Kinsey whipped around to see Griff standing a few steps away, his arms crossed over his massive chest and a look on his face that could only be translated to I’m-gonna-floss-with-your-bones.

What in the blue blazes was that all about? He didn’t know Todd and, even if Todd were real, there was no reason for Griff to go all territorial on someone else’s behalf.

Ugh. Men.

“Thanks for the capacitor tip,” the man said, already sinking back down behind the display case to finish the repair job. “I’ll remember that next time.”

Well, at least two good things had come out of this. One, the pies were saved. Two, Griff got to see how wrong he’d been about her. Did disasters fix refrigeration equipment?

“Just happy to help,” she said. She kept her smile in place but let it drop from her eyes as she lowered her voice so only Griff would hear. “See, cavemen not required here.”

Then she whirled around, chin held high, and walked straight into the bathroom, letting the door shut behind her without looking back at him even once.

But the temptation to see if he reacted to her calling him a caveman? Oh boy, it had her buzzing more than a shot from the jug of lightning water Meemaw put out for the grown folks during the Fourth of July fireworks.

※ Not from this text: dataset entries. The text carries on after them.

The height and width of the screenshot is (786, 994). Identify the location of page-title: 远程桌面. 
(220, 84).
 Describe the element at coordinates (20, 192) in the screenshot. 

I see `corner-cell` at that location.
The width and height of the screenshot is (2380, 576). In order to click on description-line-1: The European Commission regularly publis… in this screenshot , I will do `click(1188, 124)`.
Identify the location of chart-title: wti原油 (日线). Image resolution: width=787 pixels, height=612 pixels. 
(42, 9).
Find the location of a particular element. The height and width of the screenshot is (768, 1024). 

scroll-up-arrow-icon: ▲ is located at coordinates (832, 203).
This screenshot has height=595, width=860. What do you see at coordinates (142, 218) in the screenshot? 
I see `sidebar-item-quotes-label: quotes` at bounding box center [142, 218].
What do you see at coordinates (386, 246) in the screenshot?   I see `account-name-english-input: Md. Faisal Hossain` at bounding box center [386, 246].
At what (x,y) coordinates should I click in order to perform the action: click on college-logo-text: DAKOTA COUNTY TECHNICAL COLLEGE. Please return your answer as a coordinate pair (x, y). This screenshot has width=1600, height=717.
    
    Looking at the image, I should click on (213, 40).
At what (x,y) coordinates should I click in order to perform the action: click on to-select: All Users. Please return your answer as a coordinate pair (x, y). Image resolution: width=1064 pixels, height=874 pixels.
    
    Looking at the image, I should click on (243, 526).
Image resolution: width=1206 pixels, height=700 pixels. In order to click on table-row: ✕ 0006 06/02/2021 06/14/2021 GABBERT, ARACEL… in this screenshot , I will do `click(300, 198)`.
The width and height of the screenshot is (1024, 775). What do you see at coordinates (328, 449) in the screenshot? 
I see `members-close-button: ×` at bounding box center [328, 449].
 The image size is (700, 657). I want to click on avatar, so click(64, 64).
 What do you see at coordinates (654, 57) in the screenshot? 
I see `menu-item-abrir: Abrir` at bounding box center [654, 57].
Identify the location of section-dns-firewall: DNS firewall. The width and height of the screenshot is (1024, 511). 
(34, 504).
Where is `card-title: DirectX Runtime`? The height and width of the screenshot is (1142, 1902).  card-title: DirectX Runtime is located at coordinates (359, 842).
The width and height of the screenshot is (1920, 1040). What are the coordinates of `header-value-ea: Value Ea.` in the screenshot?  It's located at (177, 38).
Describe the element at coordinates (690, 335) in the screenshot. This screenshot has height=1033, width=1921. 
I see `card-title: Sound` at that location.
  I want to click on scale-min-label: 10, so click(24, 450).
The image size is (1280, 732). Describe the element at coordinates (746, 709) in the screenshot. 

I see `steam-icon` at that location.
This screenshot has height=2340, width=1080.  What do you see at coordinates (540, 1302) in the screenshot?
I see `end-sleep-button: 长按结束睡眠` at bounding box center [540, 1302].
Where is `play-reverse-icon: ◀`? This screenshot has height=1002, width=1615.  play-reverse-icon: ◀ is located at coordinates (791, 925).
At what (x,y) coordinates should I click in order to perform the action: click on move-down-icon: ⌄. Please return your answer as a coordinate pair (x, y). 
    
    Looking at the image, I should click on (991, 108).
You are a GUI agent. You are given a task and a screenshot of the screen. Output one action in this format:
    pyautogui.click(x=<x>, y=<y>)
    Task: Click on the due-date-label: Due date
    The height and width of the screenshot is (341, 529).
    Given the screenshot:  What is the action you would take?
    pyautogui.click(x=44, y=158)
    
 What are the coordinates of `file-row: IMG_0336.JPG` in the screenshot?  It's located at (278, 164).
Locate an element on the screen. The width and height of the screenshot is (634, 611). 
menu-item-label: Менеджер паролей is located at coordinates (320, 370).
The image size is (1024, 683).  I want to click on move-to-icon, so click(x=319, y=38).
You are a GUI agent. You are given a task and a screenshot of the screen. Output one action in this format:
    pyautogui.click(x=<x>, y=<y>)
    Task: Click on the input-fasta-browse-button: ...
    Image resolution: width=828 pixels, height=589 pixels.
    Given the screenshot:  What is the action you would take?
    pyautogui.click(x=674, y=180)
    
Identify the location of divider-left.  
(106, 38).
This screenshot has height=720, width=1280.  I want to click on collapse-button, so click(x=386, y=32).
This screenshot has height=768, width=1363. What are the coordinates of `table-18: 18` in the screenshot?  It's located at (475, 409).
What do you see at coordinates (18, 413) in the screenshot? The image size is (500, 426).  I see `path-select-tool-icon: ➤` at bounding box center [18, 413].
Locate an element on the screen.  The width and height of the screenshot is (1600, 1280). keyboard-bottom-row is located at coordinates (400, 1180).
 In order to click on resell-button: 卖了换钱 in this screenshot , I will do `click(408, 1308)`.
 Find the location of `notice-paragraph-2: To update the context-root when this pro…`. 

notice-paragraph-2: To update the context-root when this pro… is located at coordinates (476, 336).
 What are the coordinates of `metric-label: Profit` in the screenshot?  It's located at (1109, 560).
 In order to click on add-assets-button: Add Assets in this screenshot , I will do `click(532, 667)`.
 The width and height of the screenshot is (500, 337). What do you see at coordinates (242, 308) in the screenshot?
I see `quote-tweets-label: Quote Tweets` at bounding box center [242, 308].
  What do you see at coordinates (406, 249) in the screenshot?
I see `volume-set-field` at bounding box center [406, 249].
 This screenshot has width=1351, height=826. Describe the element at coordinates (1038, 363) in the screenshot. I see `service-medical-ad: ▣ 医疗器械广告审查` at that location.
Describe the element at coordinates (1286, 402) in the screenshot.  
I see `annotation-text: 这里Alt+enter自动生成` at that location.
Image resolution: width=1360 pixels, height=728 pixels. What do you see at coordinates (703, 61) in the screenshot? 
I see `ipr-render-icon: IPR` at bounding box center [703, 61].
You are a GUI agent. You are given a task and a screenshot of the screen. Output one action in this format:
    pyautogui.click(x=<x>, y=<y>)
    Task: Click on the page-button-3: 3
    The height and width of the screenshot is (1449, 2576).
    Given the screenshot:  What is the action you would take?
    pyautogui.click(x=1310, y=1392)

Because as much as Griffin Beckett was sexy as sin, one disaster comment aside, what was far sexier was that he asked her questions and then listened to her answers. Not one time did he interrupt her or tell her she was talking too much or decide what she had to say wasn’t as important as something he wanted to say. Whether she talked about syrup or complex carbon bonds, that man had listening down to an art.

For a woman who was too often ignored for her words because of her looks, it was quite literally the sexiest thing in the world. The tatted arms and intense jawline were just whipped cream on his pecan pie.

Which was why she just had to ignore him. He was her best friend and soon-to-be roommate’s brother, and he thought she was an engaged disaster. So ignoring him was her only choice.

How hard would that be? It wasn’t like they’d be hanging out together.